Rewrite every line of the material below, replacing "screenshot" with "screen capture" and keeping everything else the same. Leave the pictures out of your answer.

Dataset records:
************
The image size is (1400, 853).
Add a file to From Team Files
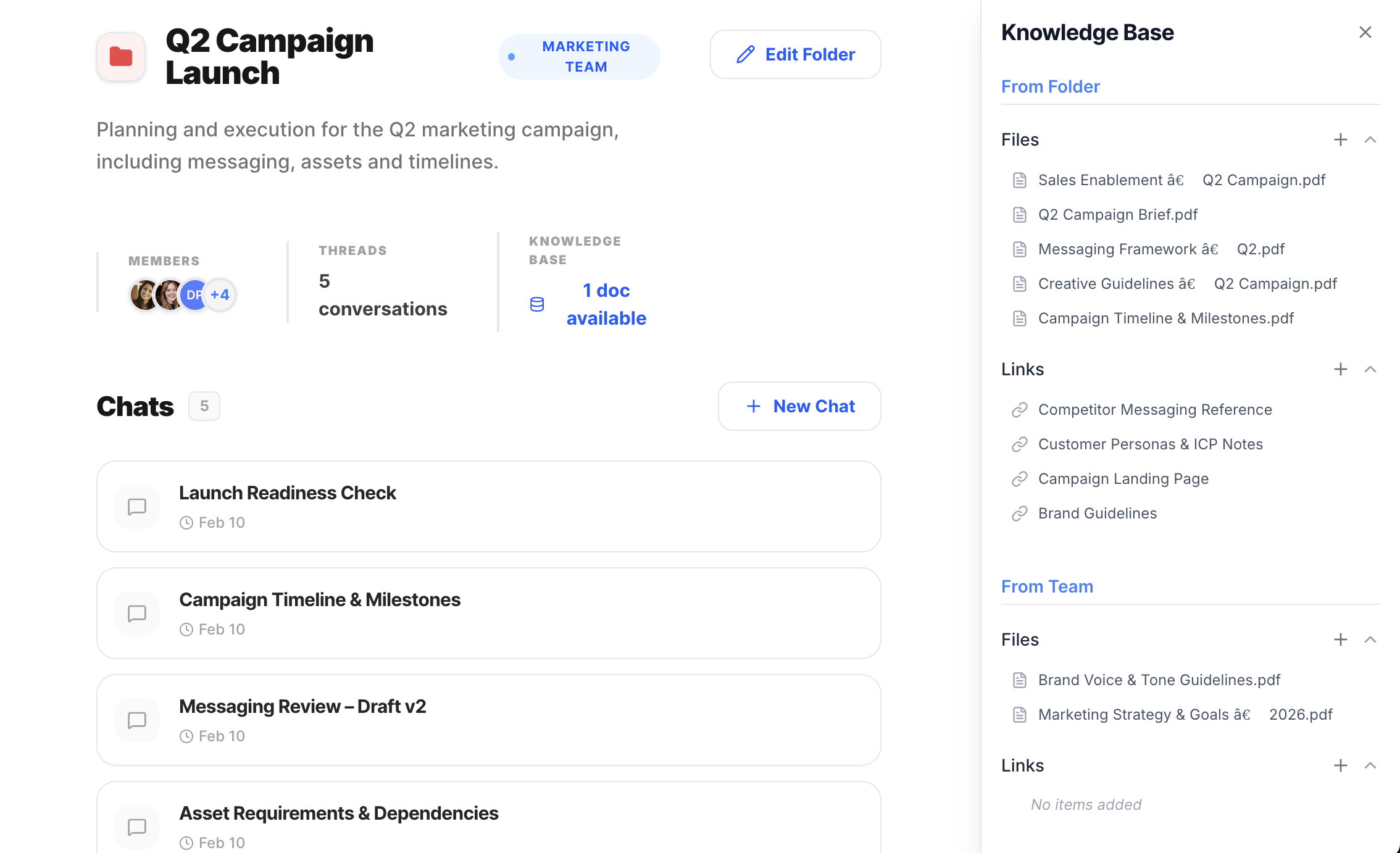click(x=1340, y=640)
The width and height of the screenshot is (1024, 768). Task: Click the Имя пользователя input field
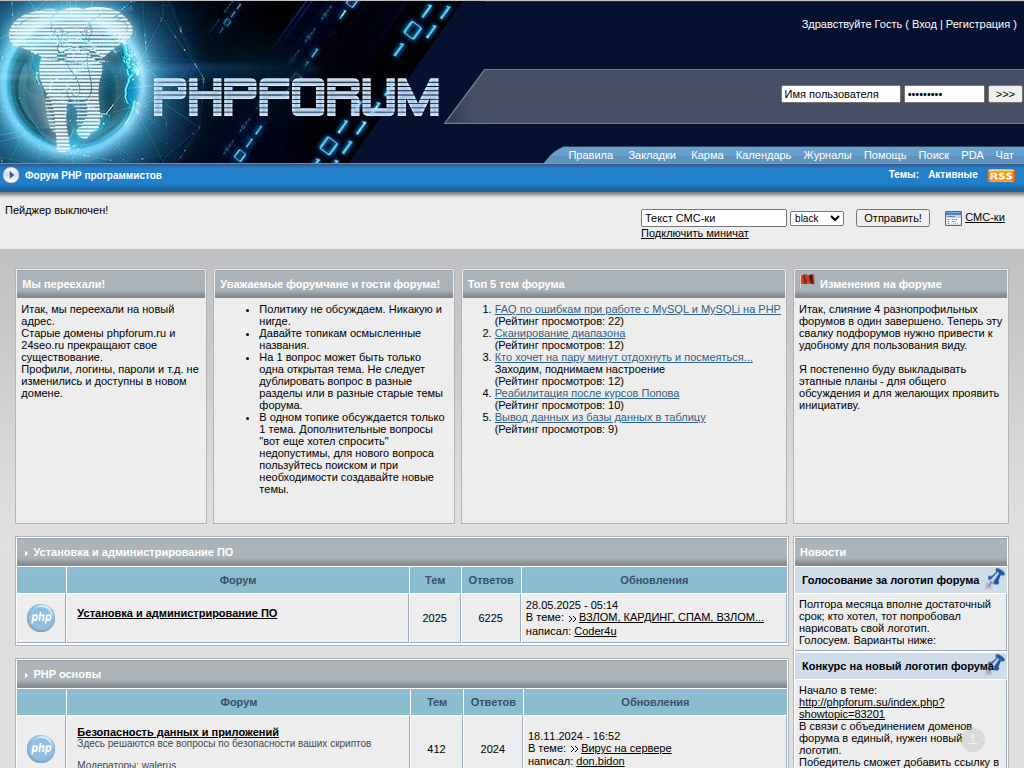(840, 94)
************
-- OUTPUT BELOW --
The image size is (1400, 853).
Add a file to From Team Files
click(x=1340, y=640)
The width and height of the screen capture is (1024, 768). Task: Click the Имя пользователя input field
(840, 94)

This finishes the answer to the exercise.